I'm incredibly bitter about this loss — in case you couldn't tell — but it's tough to argue that the Patriots were supposed to win that game with the overwhelming evidence in the string of miracle plays that happened. Just as the lowly Patriots of 2001-02 were destined to beat the Rams, the Giants of 2007-08 were destined to beat the Patriots. This sounds like I'm joking, but I'm not. At a certain point, an underdog football team reaches a belief that it is their destiny to win the championship, and that certainty manifests itself into an unbeatable aura that trumps all else. Look at the 2005 Steelers championship team, the Green Bay Packers 2011 championship team, or even this Giants 2012 playoff team.

In football, it's almost always better to be the team who is not supposed to be there.
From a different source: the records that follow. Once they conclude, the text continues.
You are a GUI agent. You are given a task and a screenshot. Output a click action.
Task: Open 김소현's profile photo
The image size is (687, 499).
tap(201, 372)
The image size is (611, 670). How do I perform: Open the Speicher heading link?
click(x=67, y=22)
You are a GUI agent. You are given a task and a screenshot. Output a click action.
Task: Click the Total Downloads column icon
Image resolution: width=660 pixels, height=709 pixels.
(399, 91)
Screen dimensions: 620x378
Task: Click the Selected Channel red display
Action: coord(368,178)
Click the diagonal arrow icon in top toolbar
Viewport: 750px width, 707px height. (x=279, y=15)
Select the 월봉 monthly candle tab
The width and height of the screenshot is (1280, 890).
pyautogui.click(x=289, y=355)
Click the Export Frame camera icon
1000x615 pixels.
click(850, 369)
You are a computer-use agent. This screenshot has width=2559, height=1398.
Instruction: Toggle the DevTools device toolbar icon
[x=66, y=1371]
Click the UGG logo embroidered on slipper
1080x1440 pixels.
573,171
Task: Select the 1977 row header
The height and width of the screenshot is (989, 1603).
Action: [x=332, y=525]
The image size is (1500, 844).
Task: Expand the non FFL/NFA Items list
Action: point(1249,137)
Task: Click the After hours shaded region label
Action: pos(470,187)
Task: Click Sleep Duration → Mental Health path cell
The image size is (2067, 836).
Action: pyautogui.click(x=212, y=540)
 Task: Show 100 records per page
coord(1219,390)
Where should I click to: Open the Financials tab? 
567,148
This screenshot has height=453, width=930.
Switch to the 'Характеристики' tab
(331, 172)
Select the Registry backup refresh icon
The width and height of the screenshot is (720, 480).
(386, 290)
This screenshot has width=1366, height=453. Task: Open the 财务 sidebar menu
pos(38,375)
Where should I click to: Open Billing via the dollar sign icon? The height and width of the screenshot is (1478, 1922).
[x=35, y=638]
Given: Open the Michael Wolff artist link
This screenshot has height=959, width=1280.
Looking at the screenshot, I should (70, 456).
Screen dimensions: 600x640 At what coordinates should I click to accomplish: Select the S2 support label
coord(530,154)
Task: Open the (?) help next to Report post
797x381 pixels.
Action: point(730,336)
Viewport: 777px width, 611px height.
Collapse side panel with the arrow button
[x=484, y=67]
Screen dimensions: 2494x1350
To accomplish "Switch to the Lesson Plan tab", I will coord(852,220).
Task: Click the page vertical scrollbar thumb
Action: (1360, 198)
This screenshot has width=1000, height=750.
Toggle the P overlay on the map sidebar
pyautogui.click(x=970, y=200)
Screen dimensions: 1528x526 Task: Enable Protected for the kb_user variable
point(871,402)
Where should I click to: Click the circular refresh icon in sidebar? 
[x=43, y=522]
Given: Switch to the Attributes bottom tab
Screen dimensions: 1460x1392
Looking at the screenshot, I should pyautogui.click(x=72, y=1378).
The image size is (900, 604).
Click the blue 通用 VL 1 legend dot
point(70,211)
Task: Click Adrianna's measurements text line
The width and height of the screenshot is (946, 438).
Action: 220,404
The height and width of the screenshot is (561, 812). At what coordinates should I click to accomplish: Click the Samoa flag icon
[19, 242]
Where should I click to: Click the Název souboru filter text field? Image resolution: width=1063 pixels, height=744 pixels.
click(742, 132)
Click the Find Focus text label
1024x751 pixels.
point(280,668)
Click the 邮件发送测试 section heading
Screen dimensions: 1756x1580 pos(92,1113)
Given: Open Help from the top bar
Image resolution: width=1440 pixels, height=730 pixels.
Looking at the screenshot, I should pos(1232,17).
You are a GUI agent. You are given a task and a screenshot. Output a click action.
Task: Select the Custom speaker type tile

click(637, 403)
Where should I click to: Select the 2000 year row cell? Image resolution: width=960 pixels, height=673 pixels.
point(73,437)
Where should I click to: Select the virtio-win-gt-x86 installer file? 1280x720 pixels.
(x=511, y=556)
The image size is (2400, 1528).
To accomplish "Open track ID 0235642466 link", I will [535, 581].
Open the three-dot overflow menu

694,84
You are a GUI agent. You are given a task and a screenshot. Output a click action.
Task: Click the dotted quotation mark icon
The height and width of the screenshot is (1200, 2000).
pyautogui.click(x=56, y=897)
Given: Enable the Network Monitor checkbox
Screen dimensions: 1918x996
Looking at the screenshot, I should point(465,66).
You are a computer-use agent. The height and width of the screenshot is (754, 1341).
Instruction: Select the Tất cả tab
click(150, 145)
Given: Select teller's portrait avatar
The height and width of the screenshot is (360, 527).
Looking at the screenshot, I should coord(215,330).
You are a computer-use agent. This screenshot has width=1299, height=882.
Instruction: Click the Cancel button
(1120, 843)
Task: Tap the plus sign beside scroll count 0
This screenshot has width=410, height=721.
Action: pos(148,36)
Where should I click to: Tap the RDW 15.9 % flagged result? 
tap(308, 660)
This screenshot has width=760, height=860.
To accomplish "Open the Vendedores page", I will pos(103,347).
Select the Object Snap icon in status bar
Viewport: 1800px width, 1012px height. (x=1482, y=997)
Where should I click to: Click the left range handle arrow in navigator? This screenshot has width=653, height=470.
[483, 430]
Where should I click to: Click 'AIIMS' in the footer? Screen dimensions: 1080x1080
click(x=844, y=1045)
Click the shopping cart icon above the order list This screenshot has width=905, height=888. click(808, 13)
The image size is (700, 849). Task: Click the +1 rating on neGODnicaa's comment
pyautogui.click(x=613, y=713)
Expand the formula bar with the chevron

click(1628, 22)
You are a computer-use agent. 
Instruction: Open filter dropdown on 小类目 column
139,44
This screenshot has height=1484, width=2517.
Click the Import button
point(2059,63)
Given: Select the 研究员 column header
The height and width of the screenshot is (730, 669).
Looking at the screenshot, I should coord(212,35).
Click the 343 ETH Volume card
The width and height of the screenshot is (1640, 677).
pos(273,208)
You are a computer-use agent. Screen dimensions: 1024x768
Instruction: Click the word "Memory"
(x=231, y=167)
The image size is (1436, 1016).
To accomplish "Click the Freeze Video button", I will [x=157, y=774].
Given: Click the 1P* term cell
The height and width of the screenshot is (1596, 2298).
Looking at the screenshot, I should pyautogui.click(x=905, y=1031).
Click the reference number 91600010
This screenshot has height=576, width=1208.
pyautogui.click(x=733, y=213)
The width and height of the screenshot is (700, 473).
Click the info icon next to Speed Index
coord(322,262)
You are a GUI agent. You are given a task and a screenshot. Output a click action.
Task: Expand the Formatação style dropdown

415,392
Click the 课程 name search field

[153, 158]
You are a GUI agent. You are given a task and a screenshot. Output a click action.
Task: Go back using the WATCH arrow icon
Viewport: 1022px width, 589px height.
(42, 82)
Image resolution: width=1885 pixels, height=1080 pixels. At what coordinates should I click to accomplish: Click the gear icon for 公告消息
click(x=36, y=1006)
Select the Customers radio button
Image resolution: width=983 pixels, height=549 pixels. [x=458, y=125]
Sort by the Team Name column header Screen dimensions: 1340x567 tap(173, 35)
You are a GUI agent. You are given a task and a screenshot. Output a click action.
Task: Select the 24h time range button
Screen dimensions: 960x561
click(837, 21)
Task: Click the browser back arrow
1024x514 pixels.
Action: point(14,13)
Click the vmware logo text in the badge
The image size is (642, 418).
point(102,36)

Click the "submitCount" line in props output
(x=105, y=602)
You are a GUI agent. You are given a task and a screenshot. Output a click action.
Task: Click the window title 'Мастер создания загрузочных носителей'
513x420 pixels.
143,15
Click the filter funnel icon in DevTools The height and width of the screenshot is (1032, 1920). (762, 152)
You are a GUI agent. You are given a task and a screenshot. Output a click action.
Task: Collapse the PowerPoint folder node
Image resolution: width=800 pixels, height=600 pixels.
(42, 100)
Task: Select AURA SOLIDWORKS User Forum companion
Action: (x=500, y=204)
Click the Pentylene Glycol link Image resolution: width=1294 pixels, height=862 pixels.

The thing is, that team doesn't exist in this Super Bowl. That's what's so interesting. This Super Bowl should have been some combination of the Steelers, Houston Texans, New Orleans Saints, Packers or even the San Francisco 49ers. But the Steelers and the Texans were robbed by their injuries, and the Saints, Packers and Niners were undone by miscues. Suddenly, the Super Bowl is between a team that needed an 11th-hour field goal block to keep their season alive and a team who didn't beat an opponent with a winning record until last week.

The Patriots are — for some reason — three-point favorites despite being beaten in their own house by the Giants earlier this year. These same Patriots had the incredible good fortune of an easy schedule, in which they played two above .500 teams all year, had a first round bye, and had the easiest playoff win ever over the Denver Broncos. Everyone knows this, and the Giants are the popular pick to win the Superbowl.


That makes the Patriots the favorites and the underdogs. It makes the Giants the underdogs and the favorites. Both teams are incredibly fortunate to be where they are today, and both truly seem to believe that this title is their destiny. Both teams seem to have this "power" that I mentioned before working for them and teams that have that power don't lose.


Something has to give, and I personally hope it's one of those passes Eli throws off of his back foot.